In this embodiment, an example is shown in which the coil 3 and the compensation coil 7 are arranged on the inner periphery of the permanent magnet l, and the annular body 6 made of a temperature-sensitive magnetic material is arranged on the outer periphery of the permanent magnet. Either the inner or outer circumference of the permanent magnet 1 may be used.
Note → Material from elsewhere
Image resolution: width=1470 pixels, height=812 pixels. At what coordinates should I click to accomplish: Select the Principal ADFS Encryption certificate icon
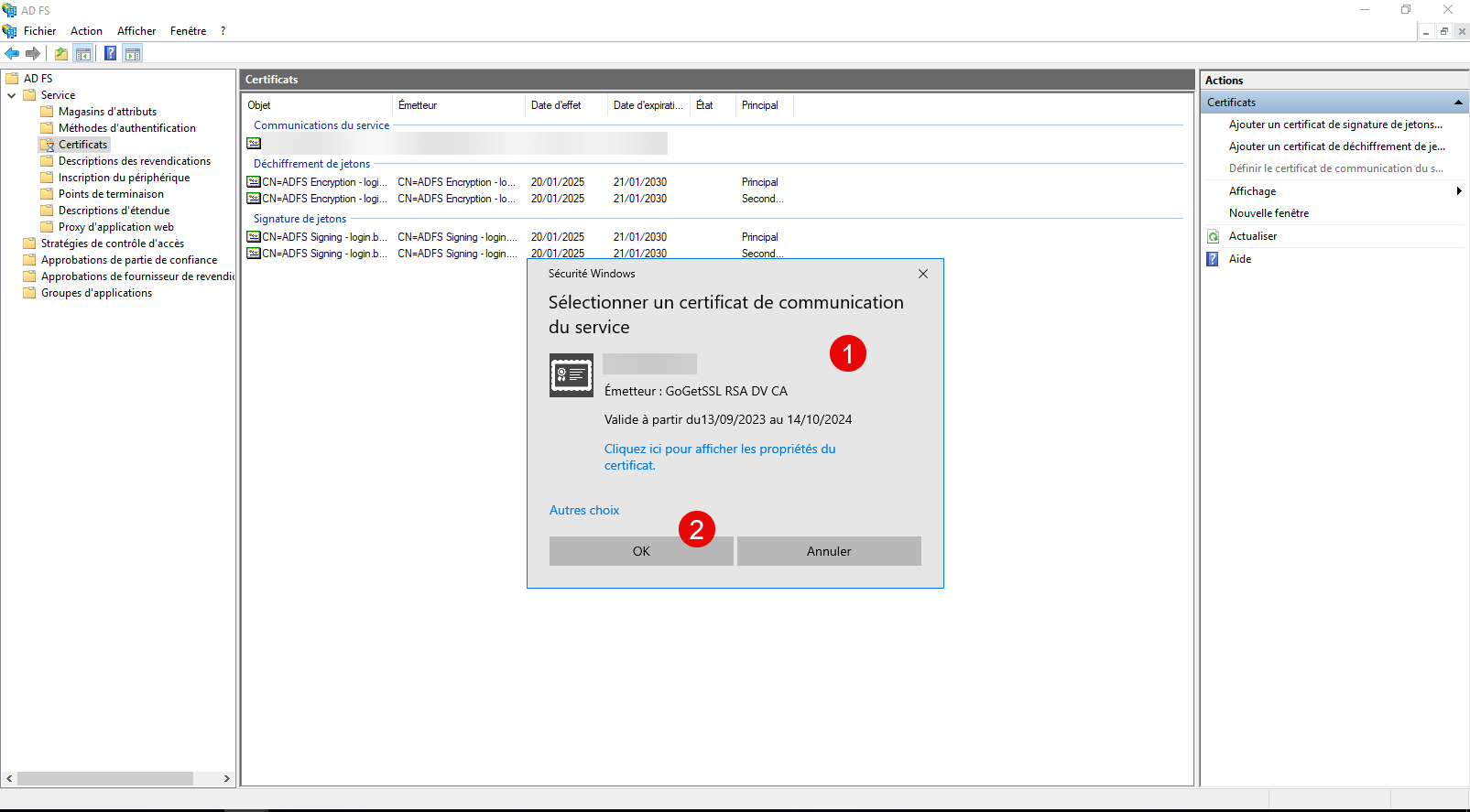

Note that the upper limit of the operating temperature range of focus magnets is set at around 60'C, so the temperature-sensitive magnetic material mentioned above is suitable for temperatures ranging from 45°C to 85°C.
It is desirable to have a characteristic such that the saturation magnetic flux density (Bs) becomes approximately 0 at a temperature of .

〔Effect of the invention〕

Since the focus magnet of the present invention has the structure and function as described above, it can achieve the following effects.

(1) Since the inner diameter of a permanent magnet is inversely proportional to the strength of the magnetic field, the magnetic field becomes stronger as the inner diameter becomes smaller, allowing the permanent magnet to be made thinner.

(2) Since the permanent magnet is smaller, the weight is about 1/3 compared to the conventional type, so the drop resistance of the cathode ray tube can be greatly improved.

(3) By reducing the diameter of the permanent magnet, it is possible not only to reduce the external dimensions of the focus magnet, but also to reduce the distance between the cathode ray tubes in a 3-gun system.
The entire device can be downsized.

[Brief explanation of drawings]

FIGS. 1 and 2 are longitudinal cross-sectional views showing embodiments of the present invention, and FIG. 3 is a vertical cross-sectional view showing a focus magnet of a conventional structure. 1: Permanent magnet, 2: Yoke, 3: Coil, 7: Compensation coil.

Claims (6)

[Claims] (1) A hollow cylindrical permanent magnet made of powdered sintered material with magnetic poles provided on the end face has a hollow yoke made of ferromagnetic material fixed to both end faces, and a coil and temperature A focus magnet characterized by having a compensation means (2) The focus magnet according to claim 1, wherein the permanent magnet is a ferrite magnet. (3) The focus magnet according to claim 1 or 2, wherein the temperature-sensitive magnetic material is a temperature-sensitive ferrite. (4) The focus magnet according to claim 3, which is a temperature-sensitive ferrite such that Bs≈0 at 45° to 85°C. (5) The focus magnet according to any one of claims 1 to 4, wherein the temperature compensation means is a bobbin made of a temperature-sensitive magnetic material, and the bobbin is provided on the outer periphery of the permanent magnet and accommodates a coil. (6) The focus magnet according to any one of claims 1 to 4, wherein the temperature compensation means is an annular body made of a temperature-sensitive magnetic material and a compensation coil.